_Aim of the task_. Copy exactly the lines of the data below that run from the line holding "Click the engraved CHEESE logo on the board" through the line holding "This screenshot has height=548, width=730.", both ends included.

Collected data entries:

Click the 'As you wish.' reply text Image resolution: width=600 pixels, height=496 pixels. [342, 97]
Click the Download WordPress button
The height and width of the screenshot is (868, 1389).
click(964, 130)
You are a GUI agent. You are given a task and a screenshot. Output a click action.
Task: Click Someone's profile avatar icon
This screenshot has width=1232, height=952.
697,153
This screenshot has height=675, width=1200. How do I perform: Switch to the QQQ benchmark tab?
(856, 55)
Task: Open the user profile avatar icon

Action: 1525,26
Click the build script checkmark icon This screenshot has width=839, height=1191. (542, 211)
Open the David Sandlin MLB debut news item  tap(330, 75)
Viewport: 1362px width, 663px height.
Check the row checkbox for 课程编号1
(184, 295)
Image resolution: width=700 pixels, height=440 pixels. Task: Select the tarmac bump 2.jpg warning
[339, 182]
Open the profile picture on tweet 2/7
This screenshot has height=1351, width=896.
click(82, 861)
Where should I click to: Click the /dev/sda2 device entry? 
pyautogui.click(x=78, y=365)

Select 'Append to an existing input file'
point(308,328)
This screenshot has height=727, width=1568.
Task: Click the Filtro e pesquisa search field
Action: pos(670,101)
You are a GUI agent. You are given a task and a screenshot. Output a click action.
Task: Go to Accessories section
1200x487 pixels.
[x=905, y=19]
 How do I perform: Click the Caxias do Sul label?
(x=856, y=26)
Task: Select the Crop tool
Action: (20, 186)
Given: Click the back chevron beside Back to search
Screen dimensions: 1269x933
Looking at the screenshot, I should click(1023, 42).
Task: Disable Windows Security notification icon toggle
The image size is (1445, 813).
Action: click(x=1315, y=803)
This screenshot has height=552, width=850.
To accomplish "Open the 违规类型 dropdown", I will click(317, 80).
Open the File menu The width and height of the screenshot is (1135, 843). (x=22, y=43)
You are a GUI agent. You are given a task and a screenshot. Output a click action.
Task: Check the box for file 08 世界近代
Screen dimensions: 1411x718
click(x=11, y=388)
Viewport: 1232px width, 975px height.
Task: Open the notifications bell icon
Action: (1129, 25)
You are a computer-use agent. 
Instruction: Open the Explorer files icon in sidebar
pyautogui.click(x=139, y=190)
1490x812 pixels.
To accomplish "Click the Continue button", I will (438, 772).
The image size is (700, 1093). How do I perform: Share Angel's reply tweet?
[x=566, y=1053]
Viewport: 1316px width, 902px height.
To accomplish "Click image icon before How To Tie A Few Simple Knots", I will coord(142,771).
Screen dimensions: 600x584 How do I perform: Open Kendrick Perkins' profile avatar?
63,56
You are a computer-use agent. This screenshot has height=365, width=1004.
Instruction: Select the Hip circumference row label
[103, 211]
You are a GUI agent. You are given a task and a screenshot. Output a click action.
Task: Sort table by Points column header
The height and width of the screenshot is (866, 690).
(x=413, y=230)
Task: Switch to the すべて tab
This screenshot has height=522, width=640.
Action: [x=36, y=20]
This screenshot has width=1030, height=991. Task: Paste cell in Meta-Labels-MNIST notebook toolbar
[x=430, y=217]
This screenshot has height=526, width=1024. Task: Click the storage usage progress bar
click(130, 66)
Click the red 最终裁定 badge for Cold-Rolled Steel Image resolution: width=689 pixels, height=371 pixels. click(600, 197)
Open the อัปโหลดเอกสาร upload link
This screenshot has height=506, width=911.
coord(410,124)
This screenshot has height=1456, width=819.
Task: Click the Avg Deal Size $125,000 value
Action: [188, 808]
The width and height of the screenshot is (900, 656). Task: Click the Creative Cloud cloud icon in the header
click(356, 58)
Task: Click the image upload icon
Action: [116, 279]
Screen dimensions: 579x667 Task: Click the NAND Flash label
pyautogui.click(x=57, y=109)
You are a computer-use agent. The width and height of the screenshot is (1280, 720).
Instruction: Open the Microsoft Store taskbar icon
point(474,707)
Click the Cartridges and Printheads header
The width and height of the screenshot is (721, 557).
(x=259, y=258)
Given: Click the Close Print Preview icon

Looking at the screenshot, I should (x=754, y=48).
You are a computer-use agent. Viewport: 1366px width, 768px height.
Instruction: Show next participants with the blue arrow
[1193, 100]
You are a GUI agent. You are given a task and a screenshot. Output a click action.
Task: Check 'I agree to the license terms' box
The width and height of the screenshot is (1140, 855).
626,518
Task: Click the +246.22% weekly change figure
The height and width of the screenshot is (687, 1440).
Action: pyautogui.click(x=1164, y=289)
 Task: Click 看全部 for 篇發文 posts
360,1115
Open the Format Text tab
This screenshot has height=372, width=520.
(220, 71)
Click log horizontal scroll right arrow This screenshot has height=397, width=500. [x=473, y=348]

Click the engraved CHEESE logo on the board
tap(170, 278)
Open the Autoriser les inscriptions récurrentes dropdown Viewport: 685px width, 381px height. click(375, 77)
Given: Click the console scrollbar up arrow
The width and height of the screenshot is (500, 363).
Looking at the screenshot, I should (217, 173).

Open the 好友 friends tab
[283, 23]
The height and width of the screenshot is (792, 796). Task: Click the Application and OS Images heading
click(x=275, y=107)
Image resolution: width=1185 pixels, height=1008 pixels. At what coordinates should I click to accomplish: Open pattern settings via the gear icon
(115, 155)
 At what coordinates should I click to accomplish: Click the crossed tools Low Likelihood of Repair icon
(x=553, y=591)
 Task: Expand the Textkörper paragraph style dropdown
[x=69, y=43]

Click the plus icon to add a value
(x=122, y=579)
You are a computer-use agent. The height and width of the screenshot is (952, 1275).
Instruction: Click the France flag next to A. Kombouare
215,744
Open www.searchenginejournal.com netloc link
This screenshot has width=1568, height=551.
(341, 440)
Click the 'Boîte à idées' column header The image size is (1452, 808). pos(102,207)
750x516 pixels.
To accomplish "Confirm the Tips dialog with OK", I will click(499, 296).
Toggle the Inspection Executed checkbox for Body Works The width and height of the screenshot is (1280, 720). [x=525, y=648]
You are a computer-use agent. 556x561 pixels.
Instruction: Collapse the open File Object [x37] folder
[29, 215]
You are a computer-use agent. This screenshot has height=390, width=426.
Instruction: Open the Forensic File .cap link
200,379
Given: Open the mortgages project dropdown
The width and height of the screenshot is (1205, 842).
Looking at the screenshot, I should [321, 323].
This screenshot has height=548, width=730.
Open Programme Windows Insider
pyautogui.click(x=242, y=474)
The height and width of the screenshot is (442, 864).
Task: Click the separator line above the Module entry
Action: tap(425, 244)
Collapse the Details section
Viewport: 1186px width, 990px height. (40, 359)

_Output of the task_.
Click the engraved CHEESE logo on the board
tap(170, 278)
Open the Autoriser les inscriptions récurrentes dropdown Viewport: 685px width, 381px height. click(375, 77)
Given: Click the console scrollbar up arrow
The width and height of the screenshot is (500, 363).
Looking at the screenshot, I should (217, 173).

Open the 好友 friends tab
[283, 23]
The height and width of the screenshot is (792, 796). Task: Click the Application and OS Images heading
click(x=275, y=107)
Image resolution: width=1185 pixels, height=1008 pixels. At what coordinates should I click to accomplish: Open pattern settings via the gear icon
(115, 155)
 At what coordinates should I click to accomplish: Click the crossed tools Low Likelihood of Repair icon
(x=553, y=591)
 Task: Expand the Textkörper paragraph style dropdown
[x=69, y=43]

Click the plus icon to add a value
(x=122, y=579)
You are a computer-use agent. The height and width of the screenshot is (952, 1275).
Instruction: Click the France flag next to A. Kombouare
215,744
Open www.searchenginejournal.com netloc link
This screenshot has width=1568, height=551.
(341, 440)
Click the 'Boîte à idées' column header The image size is (1452, 808). pos(102,207)
750x516 pixels.
To accomplish "Confirm the Tips dialog with OK", I will click(499, 296).
Toggle the Inspection Executed checkbox for Body Works The width and height of the screenshot is (1280, 720). [x=525, y=648]
You are a computer-use agent. 556x561 pixels.
Instruction: Collapse the open File Object [x37] folder
[29, 215]
You are a computer-use agent. This screenshot has height=390, width=426.
Instruction: Open the Forensic File .cap link
200,379
Given: Open the mortgages project dropdown
The width and height of the screenshot is (1205, 842).
Looking at the screenshot, I should [321, 323].
This screenshot has height=548, width=730.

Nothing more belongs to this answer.